## Extract to read
## Begin
S. 1383 (110th): Drug Sentencing Reform Act of 2007

110th Congress, 2007–2009. Text as of May 14, 2007 (Introduced).

Status & Summary | PDF | Source: GPO

II

110th CONGRESS

1st Session

S. 1383

IN THE SENATE OF THE UNITED STATES

May 14, 2007

(for himself, Mr. Pryor, Mr. Cornyn, and Mr. Salazar) introduced the following bill; which was read twice and referred to the Committee on the Judiciary

A BILL

To reduce the disparity in punishment between crack and powder cocaine offenses, to more broadly focus the punishment for drug offenders on the seriousness of the offense and the culpability of the offender, and for other purposes.

1.

Short title; table of contents

(a)

Short title

This Act may be cited as the Drug Sentencing Reform Act of 2007.

(b)

Table of contents

The table of contents for this Act is as follows:

Sec. 1. Short title; table of contents.

Title I—Reduction of disparity in sentencing between crack and powder cocaine

Sec. 101. Reduction in disparity in sentencing between crack and powder cocaine.

Sec. 102. Sentencing guideline conforming changes and enhancements for acts of violence during the course of a drug trafficking offense.

Title II—Increased emphasis on the defendant’s role in the offense

Sec. 201. Increase in sentence for leadership role in drug offense.
## End
## Entries
## Begin
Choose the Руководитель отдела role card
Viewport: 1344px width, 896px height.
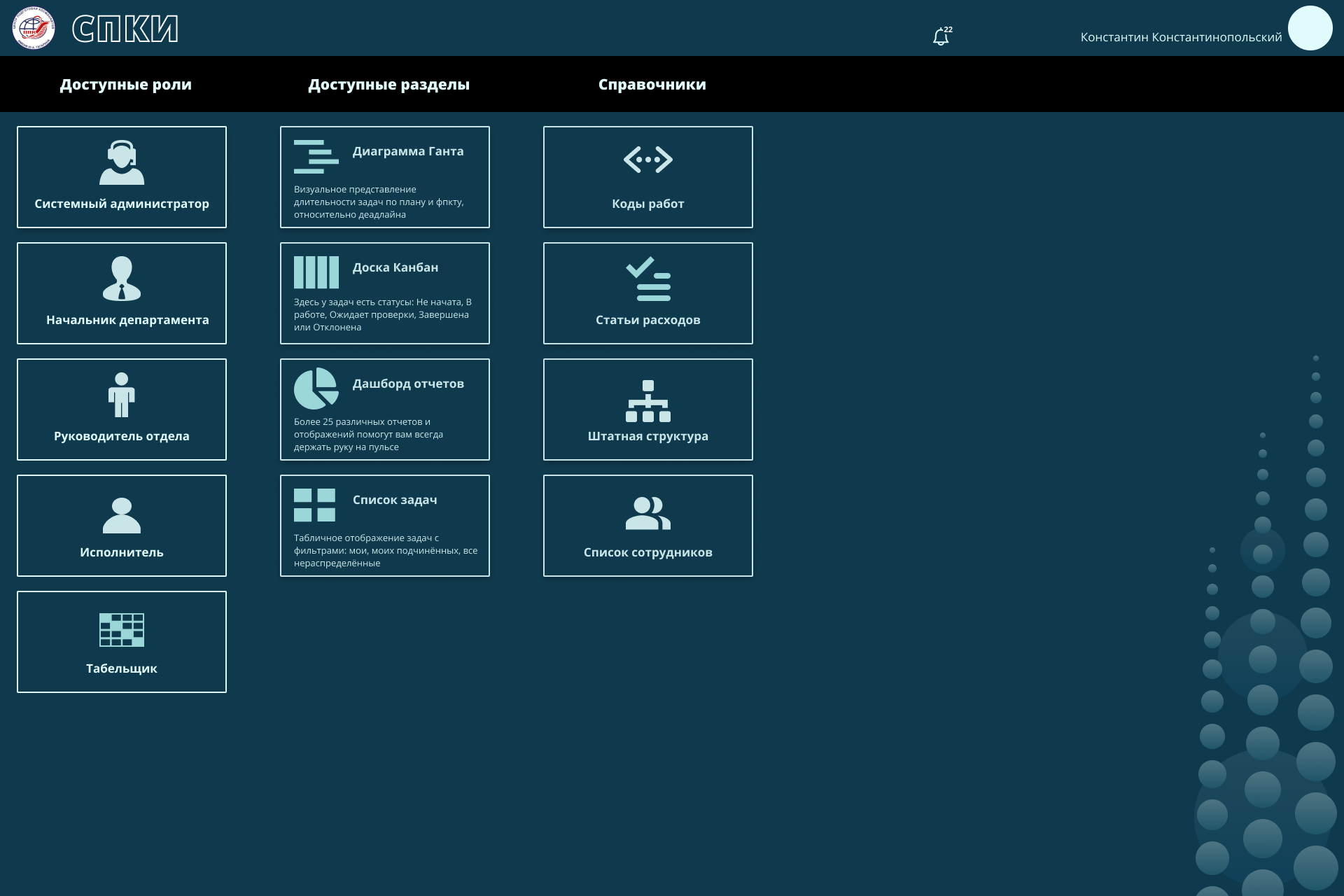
## End
## Begin
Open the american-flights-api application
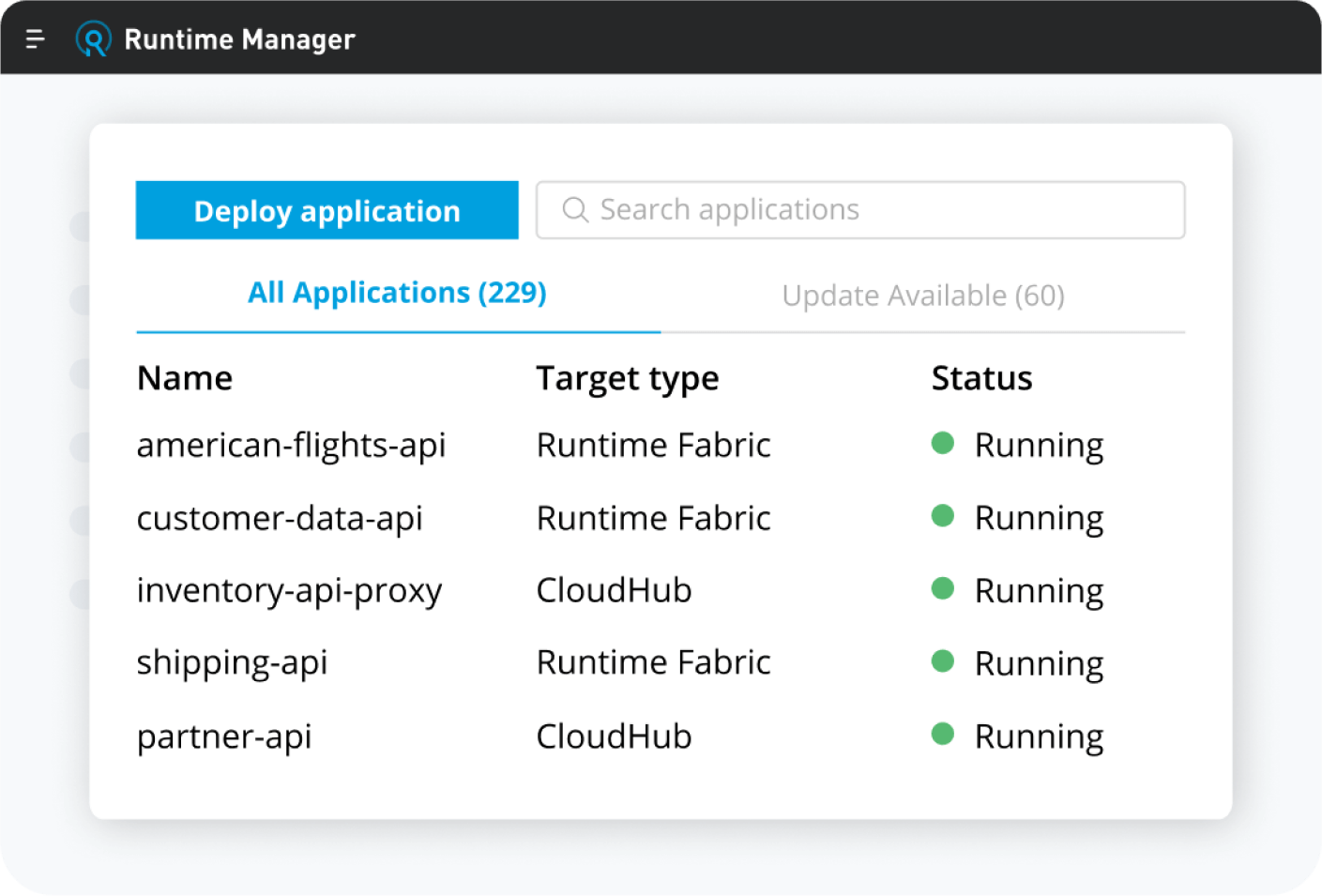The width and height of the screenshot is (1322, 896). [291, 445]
## End
## Work to do
Answer these questions about the bill:
1. On what date was the bill introduced in the Senate?
2. To which committee was the bill referred?
3. What is the heading of Title II?
The data above has no connection to the bill and stands as separate material.

## Solved problem
1. May 14, 2007
2. The Committee on the Judiciary
3. Increased emphasis on the defendant’s role in the offense